Regia di Roberto Andò vedi scheda film
Stranizza d'Auturi.
Riducendo all’osso, per cui lasciando all’evidente di per sé del sentir comune l’enorme mole di massiva ciccia letteraria sulla quale poggia un film del genere, eccolo: còlto
– oltre che s’un treno, come il protagonista poco prima del principio dell’ultima, e “testamentaria” (ma non postuma, essendo comparsa, prima che nel XV ed ultimo volume della raccolta edito nel 1937, sul Corriere della Sera nel 1935), delle Novelle per un Anno, vale a dire “Una Giornata” (in pratica David Bowman nella camera rococò Oltre l’Infinito in “2001: a Space Odyssey”), con la differenza che su “pellicola” in carrozza con l’Autore v’erano le sue creature in farsi, e non, su inchiostro e carta, ch’invece il Figlio del Kaos lo ha creato (famigliari, amici, colleghi, conoscenti: trasfigurati in “quell'odore che cova nei luoghi che hanno preso la polvere”; e i figli già vecchi, e i bambini nati da loro) –
nel mezzo del cosiddetto passaggio dal periodo artistico grottesco a quello meta-mediale
(per quanto riguarda invece l’attraversamento del limine precedente, con l’abbandono - certo che no! - del realismo in favore dell’umorismo, didascalica, ma corretta, appare la sequenza col maestro verista Verga, qui impersonato da Renato Carpentieri, dal Teatro dei Mutamenti a gran caratterista per Martone, Moretti, Greco, Rohrwacher, Amelio, Sorrentino),
il Luigi Pirandello di Roberto Andò – qui al suo film migliore forse di sempre (“il Manoscritto del Principe”, “Viaggio Segreto” e - a “proposito” delle ceneri del fu - “Conversazione su Tiresia”) –, Ugo Chiti, Massimo Gaudioso e Toni Servillo, pre-inventa, incontrando gl’inneschi catalizzatori Salvatore Ficarra & Valentino Picone
(entrambi con almeno un paio di sequenze e scene ciascuno da applauso, oltre che co-produttori col sodale Attilio De Razza assieme ad Angelo Barbagallo, mentre a completare il cast artistico vi sono Giulia Andò, Luigi LoCascio, Fausto Russo Alesi, Donatella Finocchiaro (la Moglie: Maria Antonietta Portulano), Aurora Quattrocchi (la Balia: Annicchia/Annetta?!), Giordana Faggiano (la Figlia: Rosalia, detta “Lietta”), Galatea Ranzi, Tiziana Lodato, Paolo Briguglia, Rosario Lisma, Tuccio Musumeci, Filippo Luna, Brando Improta e Domenico Ciaramitaro, e per quello tecnico Maurizio Calvesi alla fotografia, Esmeralda Calabria al montaggio, Michele Braga & Emanuele Bossi alle musiche, Giada Calabria, Loredana Raffi e Mariangela Caggiani alla scenografie e Maria Rita Barbera ai costumi),
alcuni dispositivi poi precipuamente caratterizzanti l’òvre di Samuel Beckett e Luis Buñuel.

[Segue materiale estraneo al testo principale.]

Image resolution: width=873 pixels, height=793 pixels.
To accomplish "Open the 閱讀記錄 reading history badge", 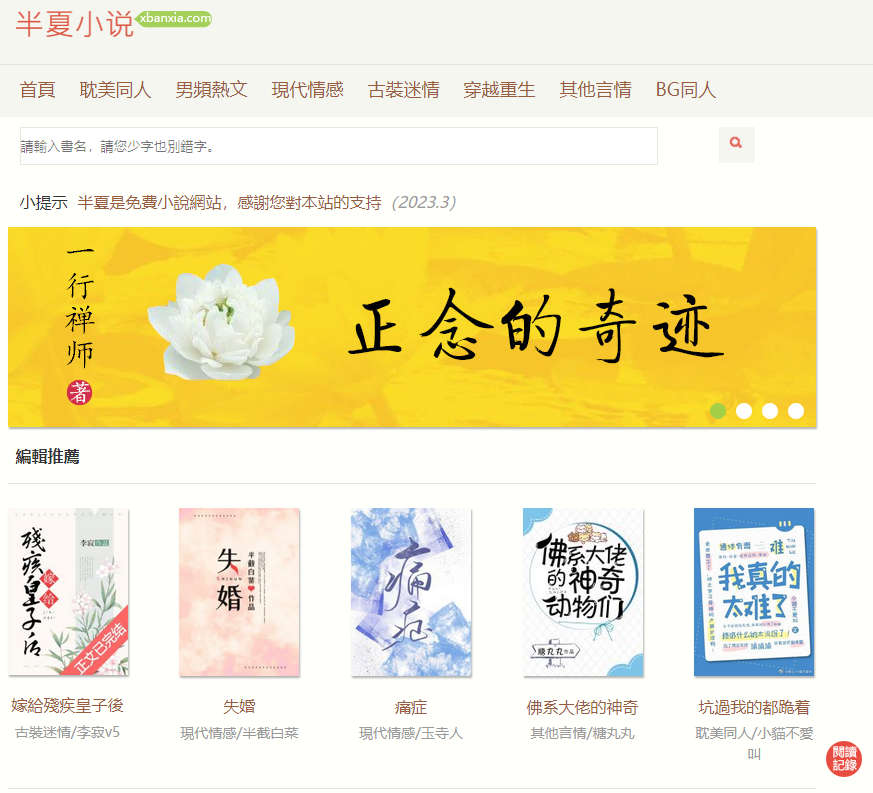I will coord(843,758).
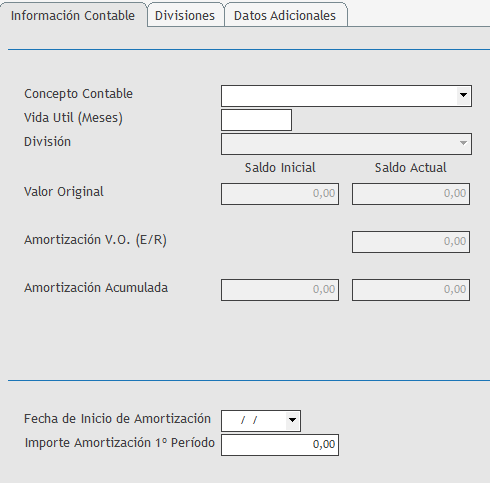Click the Saldo Actual column header

(411, 167)
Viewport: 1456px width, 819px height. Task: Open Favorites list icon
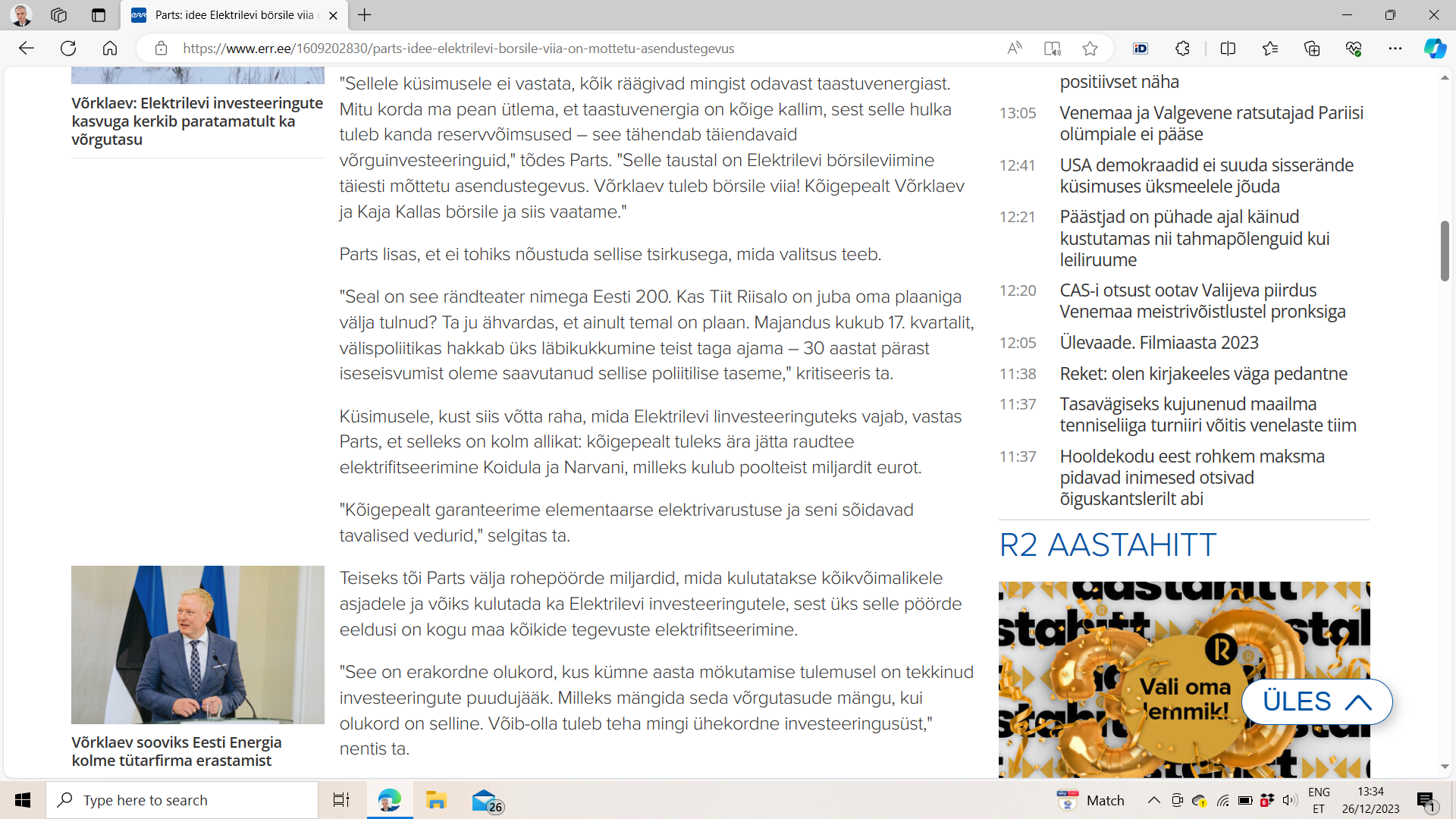coord(1270,49)

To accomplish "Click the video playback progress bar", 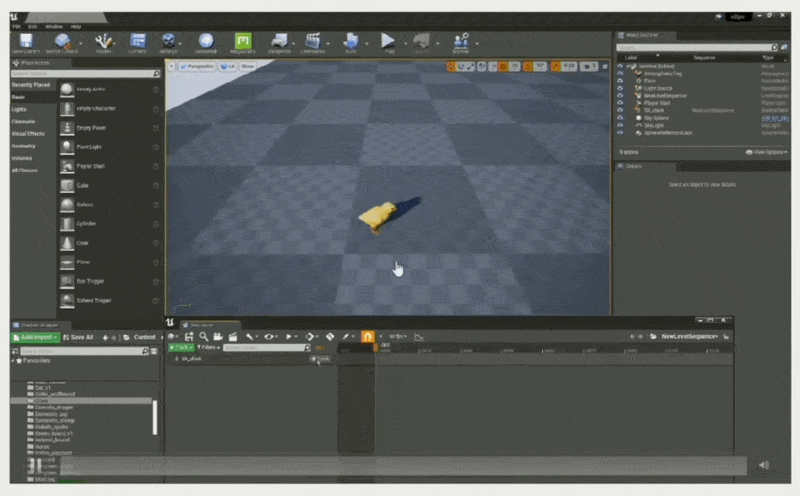I will (400, 465).
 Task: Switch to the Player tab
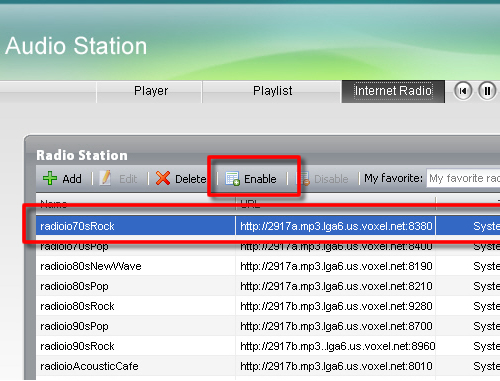pos(151,91)
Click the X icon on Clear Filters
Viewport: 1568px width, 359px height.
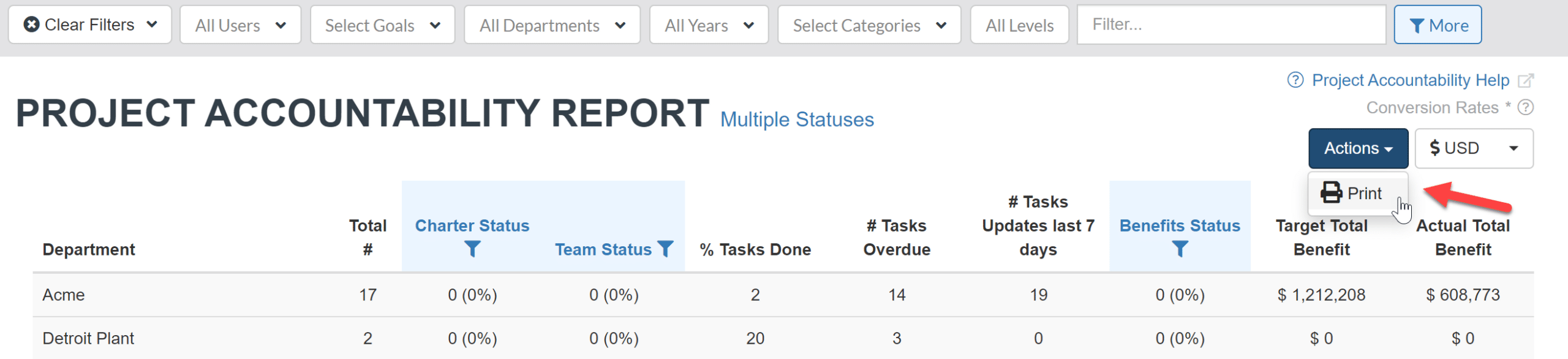coord(32,25)
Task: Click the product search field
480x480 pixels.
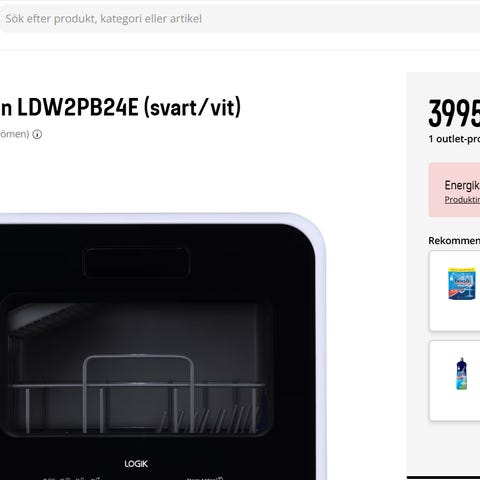Action: point(240,19)
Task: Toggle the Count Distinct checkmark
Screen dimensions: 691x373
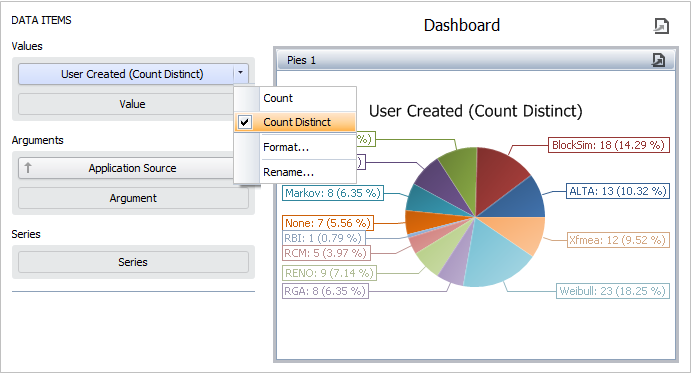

Oh, signore, lei sa bene che la vita è piena d’infinite assurdità, che sfacciatamente non han neppure bisogno di parer verosimili; perché sono vere.
Insomma: comprendo benissimo, o, meglio, non mi stupisce affatto, al netto della Teoria del Caos, la meritata “fortuna” al botteghino, oltre a quella critica, incontrata da questo “la Stranezza” (tra grottesco umorismo, iperrealismo trasfigurato e metacinema), la qual m’appar tutt’altro che strana.
4 anni dopo, col cadavere di Giacomo Matteotti ancora caldo, il “pessimista accattone relativista” (semi-cit.) chiederà all’Eccellenza Vostra d’essere accettato nel Partito Nazionale Fascista. Dieci anni dopo, il Nobel.
«Carro d'infima classe, quello dei poveri. Nudo. E nessuno m'accompagni, né parenti né amici. Il carro, il cavallo, il cocchiere e basta. Bruciatemi.»
Stranizza d’Auturi.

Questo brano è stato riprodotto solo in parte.